▶ _Brano di partenza_
+++
Deforestazione e precipitazioni: quale impatto?

A questo proposito, Yongzuo Qin, ricercatore della Southern University of Science and Tecnology di Shenzhen, in Cina, ha indagato come la deforestazione abbia influito sui cambiamenti stagionali delle precipitazioni nella foresta amazzonica negli ultimi anni.

L’analisi della combinazione dei dati satellitari e delle simulazioni climatiche (cioè di simulazioni del sistema climatico terreste costruite al computer) hanno svelato che la deforestazione ha reso la stagione delle piogge più piovosa e ancora più secchi i periodi di siccità, proprio quando l’ecosistema ha più bisogno di acqua. La deforestazione produce due effetti principali che influenzano le precipitazioni: innanzitutto, la riduzione della vegetazione diminuisce la quantità di acqua che evapora dalle piante.  Di conseguenza, soprattutto nella stagione secca, diminuiscono la quantità di umidità che entra nell’atmosfera e dunque le precipitazioni, modificando così il naturale ciclo dell’acqua. In secondo luogo, la deforestazione provoca il riscaldamento della superficie terrestre, innescando flussi d'aria verso l'alto e la formazione di aree di bassa pressione atmosferica. Questo fa si che, soprattutto nella stagione delle piogge, la copertura delle nuvole e le precipitazioni sopra le zone deforestate aumentino, a scapito delle altre zone. In sintesi: se prevale la diminuzione dell’umidità, le precipitazioni diminuiscono, mentre se a prevalere è il riscaldamento della superficie terrestre, le precipitazioni aumentano.
+++
▶ _Dati mostrati_
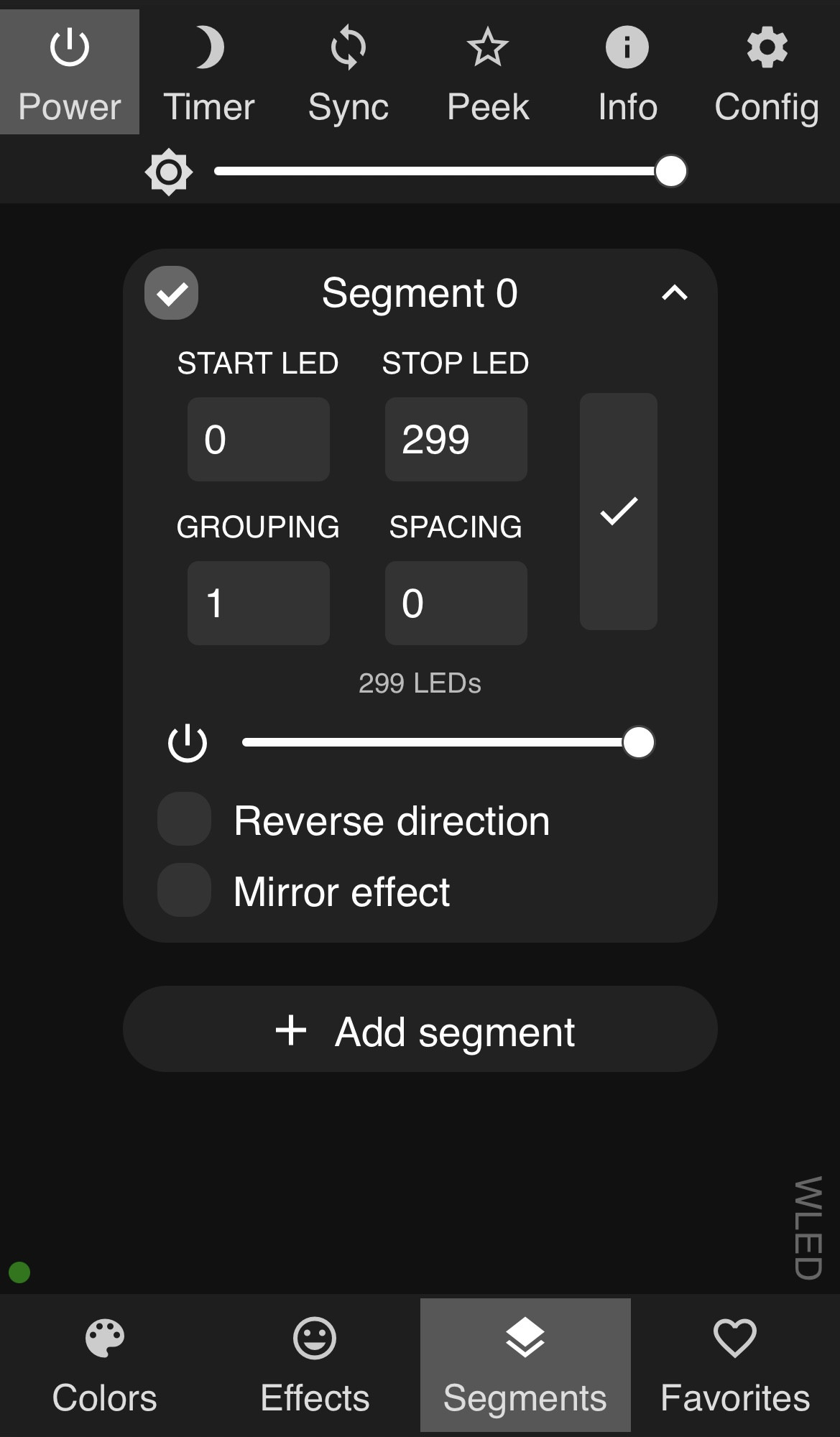This screenshot has height=1437, width=840.
Task: Enable the Reverse direction checkbox
Action: click(185, 820)
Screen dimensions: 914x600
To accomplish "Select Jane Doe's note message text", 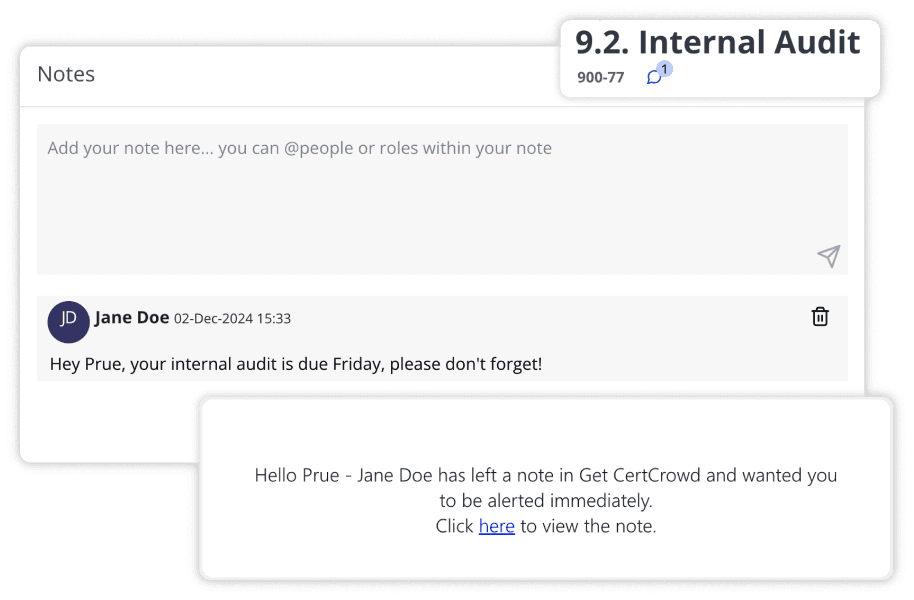I will click(x=296, y=364).
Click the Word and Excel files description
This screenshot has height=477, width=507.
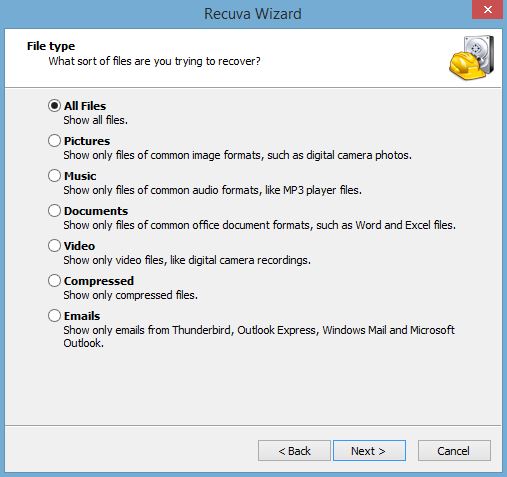[259, 225]
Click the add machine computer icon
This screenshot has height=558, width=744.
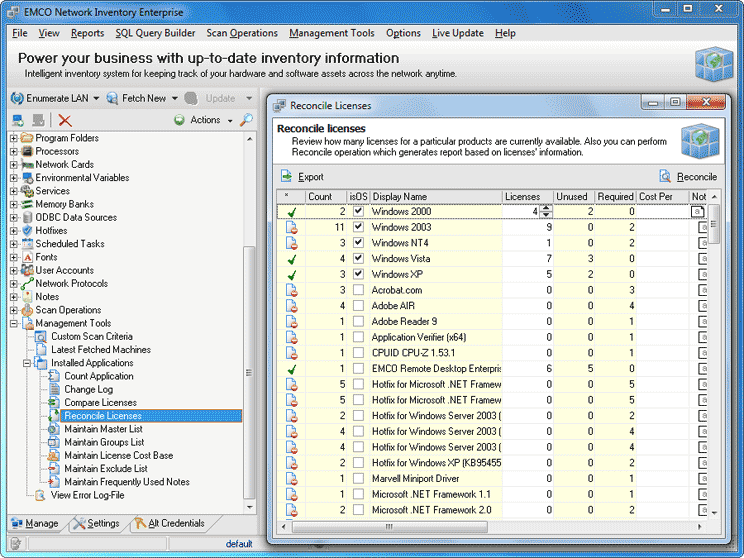coord(17,120)
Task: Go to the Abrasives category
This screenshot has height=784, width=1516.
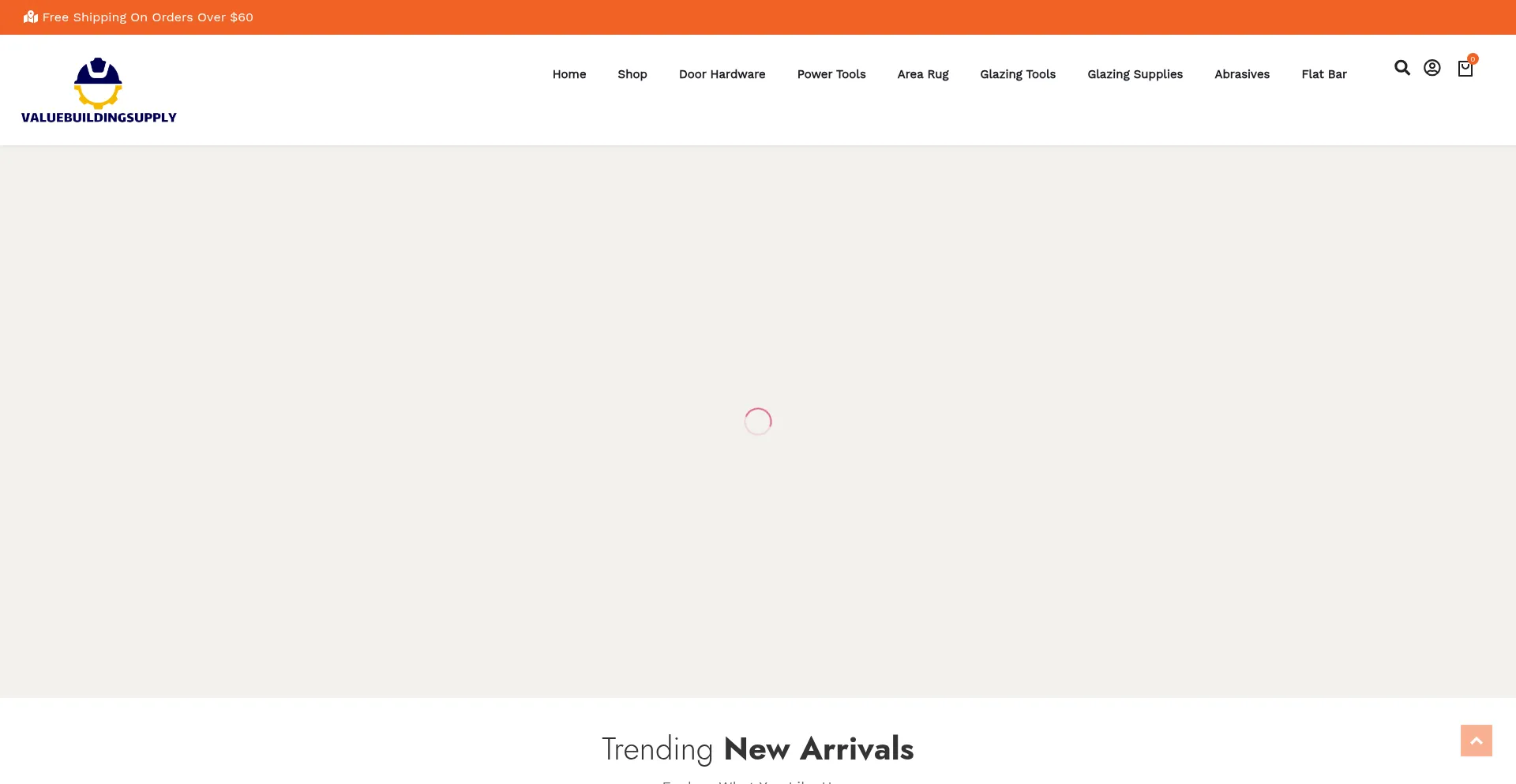Action: coord(1242,74)
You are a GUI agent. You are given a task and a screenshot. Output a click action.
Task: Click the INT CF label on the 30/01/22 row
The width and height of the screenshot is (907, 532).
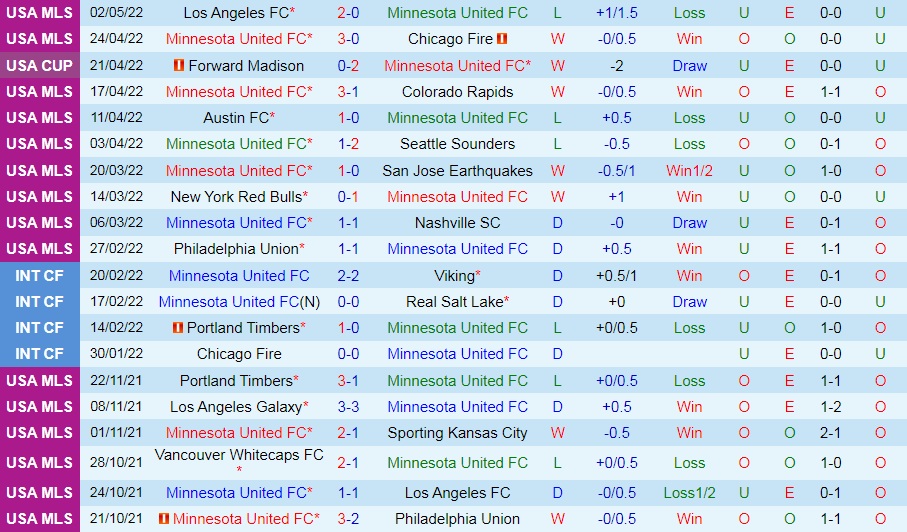point(39,353)
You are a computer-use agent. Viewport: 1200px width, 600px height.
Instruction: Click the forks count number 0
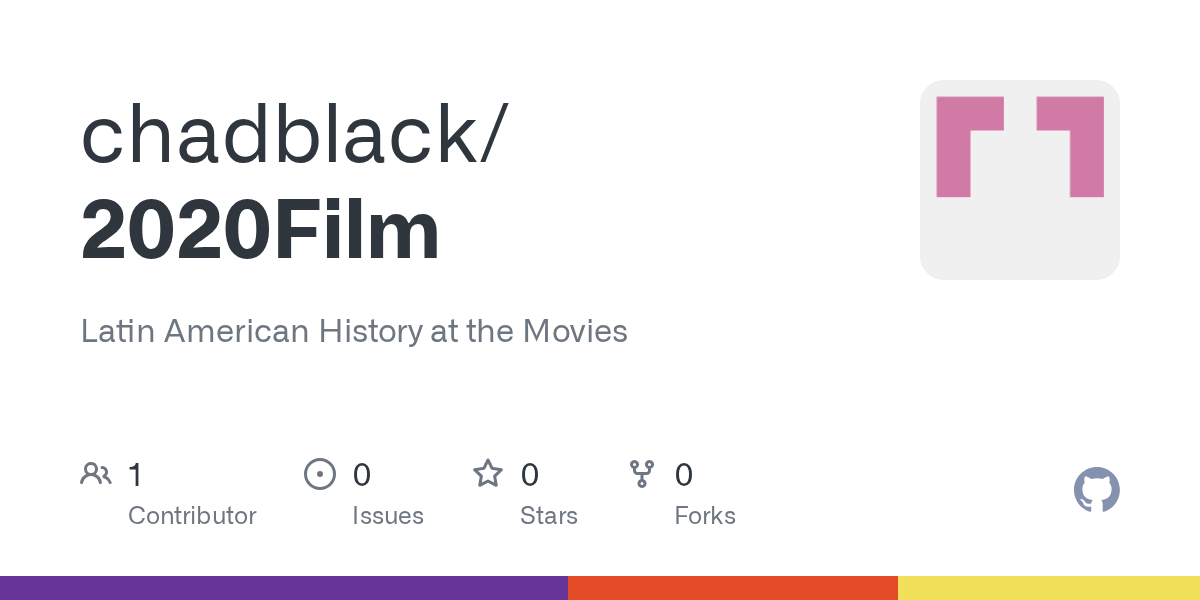[x=684, y=475]
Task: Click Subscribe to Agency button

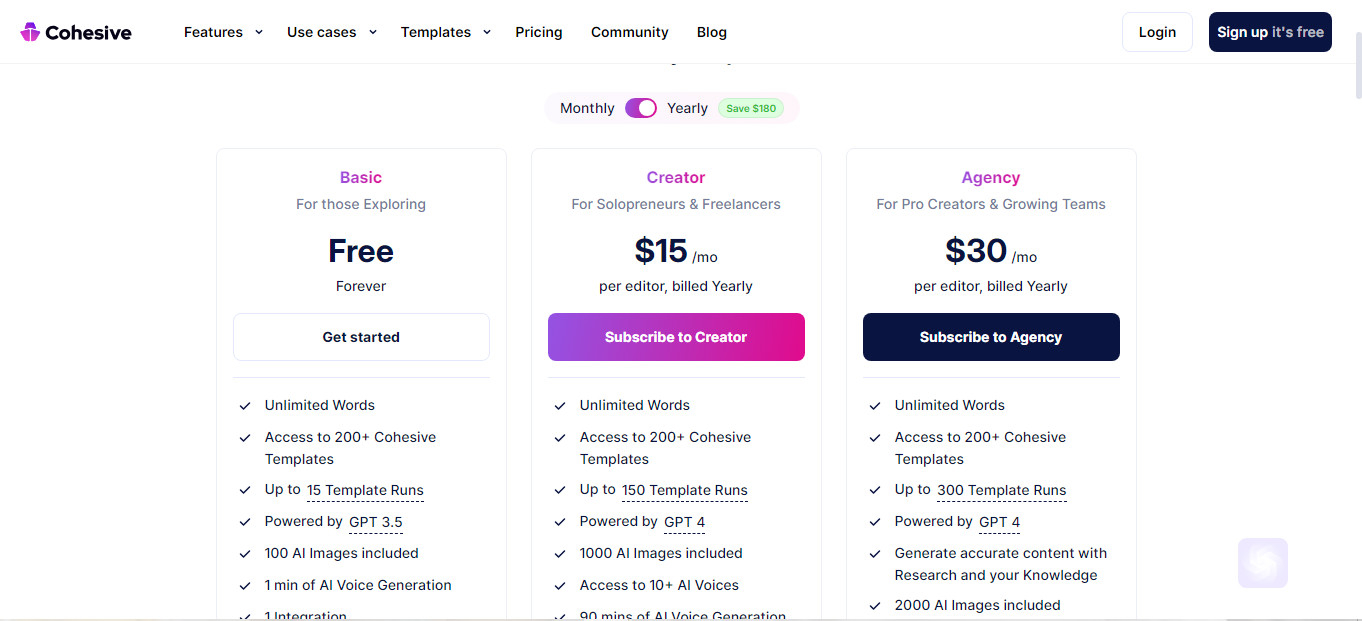Action: (x=991, y=337)
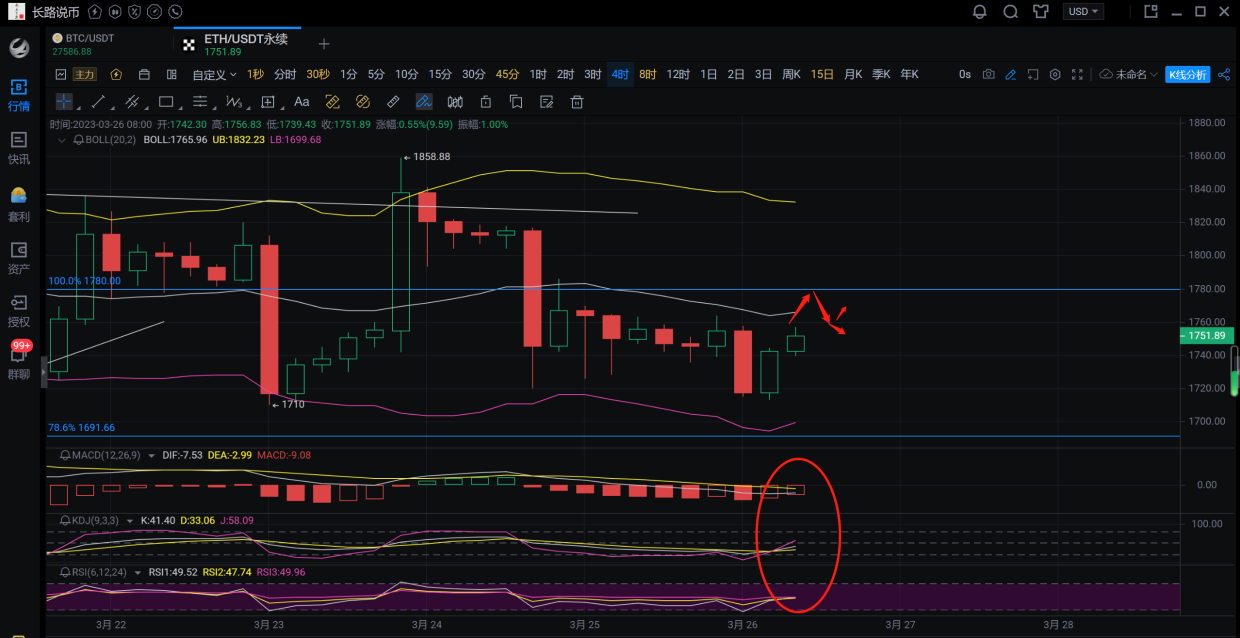Screen dimensions: 1240x638
Task: Take a chart screenshot with camera icon
Action: click(989, 74)
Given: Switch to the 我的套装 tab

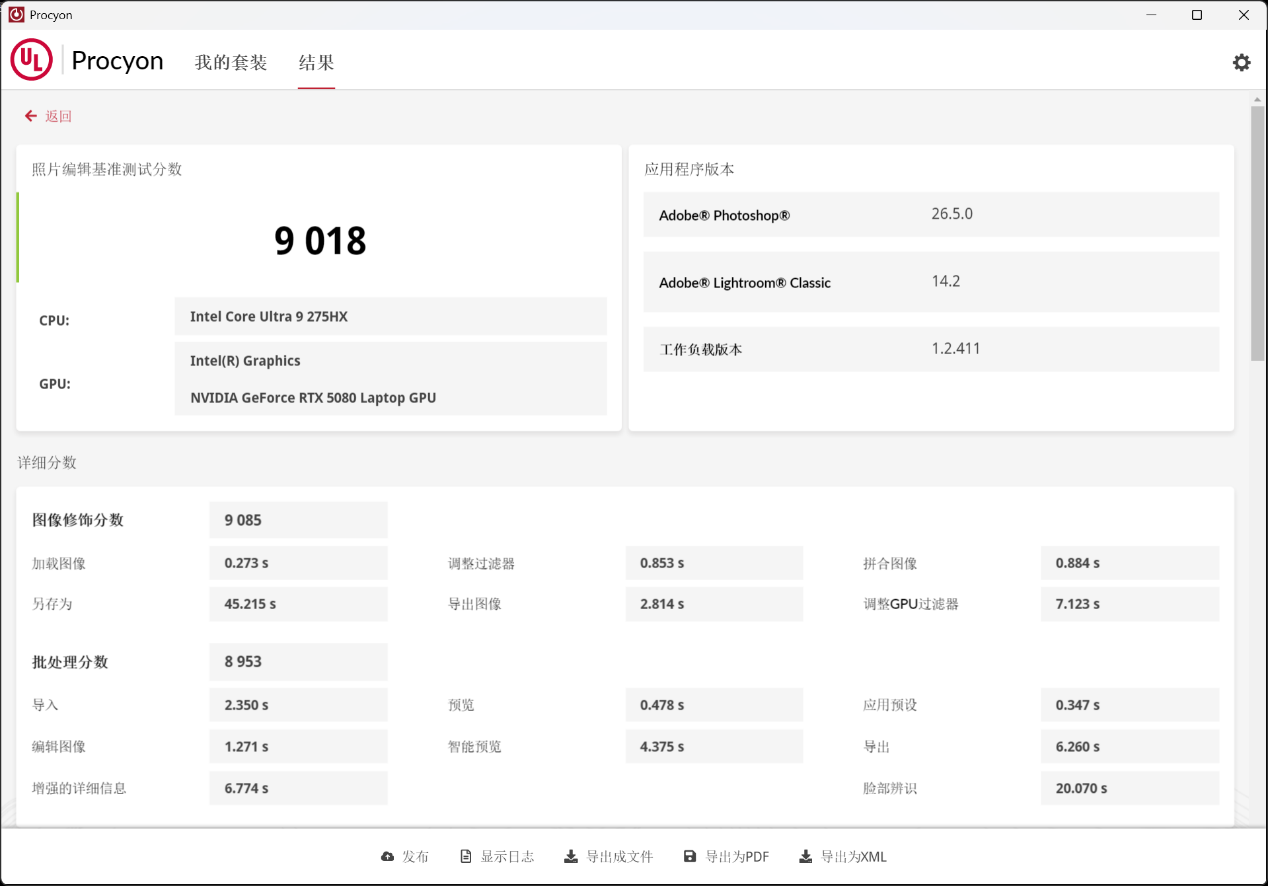Looking at the screenshot, I should tap(231, 61).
+++
▶ _Cosa fare_
Scrivi tutti i luoghi geografici nominati nel brano sulla deforestazione. Le righe qui sopra non servono.

▶ _La tua risposta_
Shenzhen, Cina, foresta amazzonica